What is required. Copy out the entries exactly. Print them in full.

Information given.
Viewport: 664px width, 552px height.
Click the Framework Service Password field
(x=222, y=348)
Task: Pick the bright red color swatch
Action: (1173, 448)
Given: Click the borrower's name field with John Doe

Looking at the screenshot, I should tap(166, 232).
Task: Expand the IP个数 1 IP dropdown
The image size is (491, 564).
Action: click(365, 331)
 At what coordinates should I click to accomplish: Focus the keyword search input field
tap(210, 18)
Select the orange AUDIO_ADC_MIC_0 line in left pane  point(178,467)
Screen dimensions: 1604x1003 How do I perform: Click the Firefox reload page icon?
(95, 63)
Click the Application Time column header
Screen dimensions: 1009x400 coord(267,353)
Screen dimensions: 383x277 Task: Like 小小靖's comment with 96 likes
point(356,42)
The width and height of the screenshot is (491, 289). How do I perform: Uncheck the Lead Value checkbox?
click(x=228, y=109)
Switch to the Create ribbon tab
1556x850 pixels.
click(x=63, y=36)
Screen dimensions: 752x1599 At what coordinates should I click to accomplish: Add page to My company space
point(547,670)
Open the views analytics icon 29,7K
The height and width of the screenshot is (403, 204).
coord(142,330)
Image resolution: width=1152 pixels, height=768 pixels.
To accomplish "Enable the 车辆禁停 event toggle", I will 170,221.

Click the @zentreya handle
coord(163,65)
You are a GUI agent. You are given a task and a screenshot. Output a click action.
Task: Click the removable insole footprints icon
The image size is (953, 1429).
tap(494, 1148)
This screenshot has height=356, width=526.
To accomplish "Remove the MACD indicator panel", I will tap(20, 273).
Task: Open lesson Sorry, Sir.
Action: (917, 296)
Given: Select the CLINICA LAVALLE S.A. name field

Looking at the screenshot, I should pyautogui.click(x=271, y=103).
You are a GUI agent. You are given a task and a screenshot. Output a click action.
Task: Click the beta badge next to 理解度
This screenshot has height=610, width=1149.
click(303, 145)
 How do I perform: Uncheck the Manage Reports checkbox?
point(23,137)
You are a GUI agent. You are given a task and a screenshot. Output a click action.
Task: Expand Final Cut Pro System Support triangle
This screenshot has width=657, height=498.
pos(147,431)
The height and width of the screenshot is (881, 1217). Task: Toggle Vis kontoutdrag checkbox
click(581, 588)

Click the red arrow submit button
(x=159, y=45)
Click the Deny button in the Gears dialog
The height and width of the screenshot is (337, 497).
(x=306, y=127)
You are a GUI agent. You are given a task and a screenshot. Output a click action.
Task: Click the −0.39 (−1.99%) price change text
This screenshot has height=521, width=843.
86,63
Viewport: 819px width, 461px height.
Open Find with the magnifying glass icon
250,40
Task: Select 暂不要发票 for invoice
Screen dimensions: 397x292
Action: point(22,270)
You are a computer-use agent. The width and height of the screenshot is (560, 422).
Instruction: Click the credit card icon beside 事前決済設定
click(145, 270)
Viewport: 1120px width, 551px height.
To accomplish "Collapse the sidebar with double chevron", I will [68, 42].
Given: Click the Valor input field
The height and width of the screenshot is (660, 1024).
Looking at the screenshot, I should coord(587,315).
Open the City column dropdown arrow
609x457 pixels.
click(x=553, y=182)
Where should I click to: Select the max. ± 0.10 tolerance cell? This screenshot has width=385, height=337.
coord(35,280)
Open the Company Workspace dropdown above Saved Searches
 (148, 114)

Response to this task.
Viewport: 664px width, 552px height.
Click the Framework Service Password field
(x=222, y=348)
Task: Pick the bright red color swatch
Action: (1173, 448)
Given: Click the borrower's name field with John Doe

Looking at the screenshot, I should tap(166, 232).
Task: Expand the IP个数 1 IP dropdown
The image size is (491, 564).
Action: click(365, 331)
 At what coordinates should I click to accomplish: Focus the keyword search input field
tap(210, 18)
Select the orange AUDIO_ADC_MIC_0 line in left pane  point(178,467)
Screen dimensions: 1604x1003 How do I perform: Click the Firefox reload page icon?
(95, 63)
Click the Application Time column header
Screen dimensions: 1009x400 coord(267,353)
Screen dimensions: 383x277 Task: Like 小小靖's comment with 96 likes
point(356,42)
The width and height of the screenshot is (491, 289). How do I perform: Uncheck the Lead Value checkbox?
click(x=228, y=109)
Switch to the Create ribbon tab
1556x850 pixels.
click(x=63, y=36)
Screen dimensions: 752x1599 At what coordinates should I click to accomplish: Add page to My company space
point(547,670)
Open the views analytics icon 29,7K
The height and width of the screenshot is (403, 204).
coord(142,330)
Image resolution: width=1152 pixels, height=768 pixels.
To accomplish "Enable the 车辆禁停 event toggle", I will 170,221.

Click the @zentreya handle
coord(163,65)
You are a GUI agent. You are given a task and a screenshot. Output a click action.
Task: Click the removable insole footprints icon
The image size is (953, 1429).
tap(494, 1148)
This screenshot has height=356, width=526.
To accomplish "Remove the MACD indicator panel", I will tap(20, 273).
Task: Open lesson Sorry, Sir.
Action: (917, 296)
Given: Select the CLINICA LAVALLE S.A. name field

Looking at the screenshot, I should pyautogui.click(x=271, y=103).
You are a GUI agent. You are given a task and a screenshot. Output a click action.
Task: Click the beta badge next to 理解度
This screenshot has height=610, width=1149.
click(303, 145)
 How do I perform: Uncheck the Manage Reports checkbox?
point(23,137)
You are a GUI agent. You are given a task and a screenshot. Output a click action.
Task: Expand Final Cut Pro System Support triangle
This screenshot has width=657, height=498.
pos(147,431)
The height and width of the screenshot is (881, 1217). Task: Toggle Vis kontoutdrag checkbox
click(581, 588)

Click the red arrow submit button
(x=159, y=45)
Click the Deny button in the Gears dialog
The height and width of the screenshot is (337, 497).
(x=306, y=127)
You are a GUI agent. You are given a task and a screenshot. Output a click action.
Task: Click the −0.39 (−1.99%) price change text
This screenshot has height=521, width=843.
86,63
Viewport: 819px width, 461px height.
Open Find with the magnifying glass icon
250,40
Task: Select 暂不要发票 for invoice
Screen dimensions: 397x292
Action: point(22,270)
You are a computer-use agent. The width and height of the screenshot is (560, 422).
Instruction: Click the credit card icon beside 事前決済設定
click(145, 270)
Viewport: 1120px width, 551px height.
To accomplish "Collapse the sidebar with double chevron", I will [68, 42].
Given: Click the Valor input field
The height and width of the screenshot is (660, 1024).
Looking at the screenshot, I should coord(587,315).
Open the City column dropdown arrow
609x457 pixels.
click(x=553, y=182)
Where should I click to: Select the max. ± 0.10 tolerance cell? This screenshot has width=385, height=337.
coord(35,280)
Open the Company Workspace dropdown above Saved Searches
 (148, 114)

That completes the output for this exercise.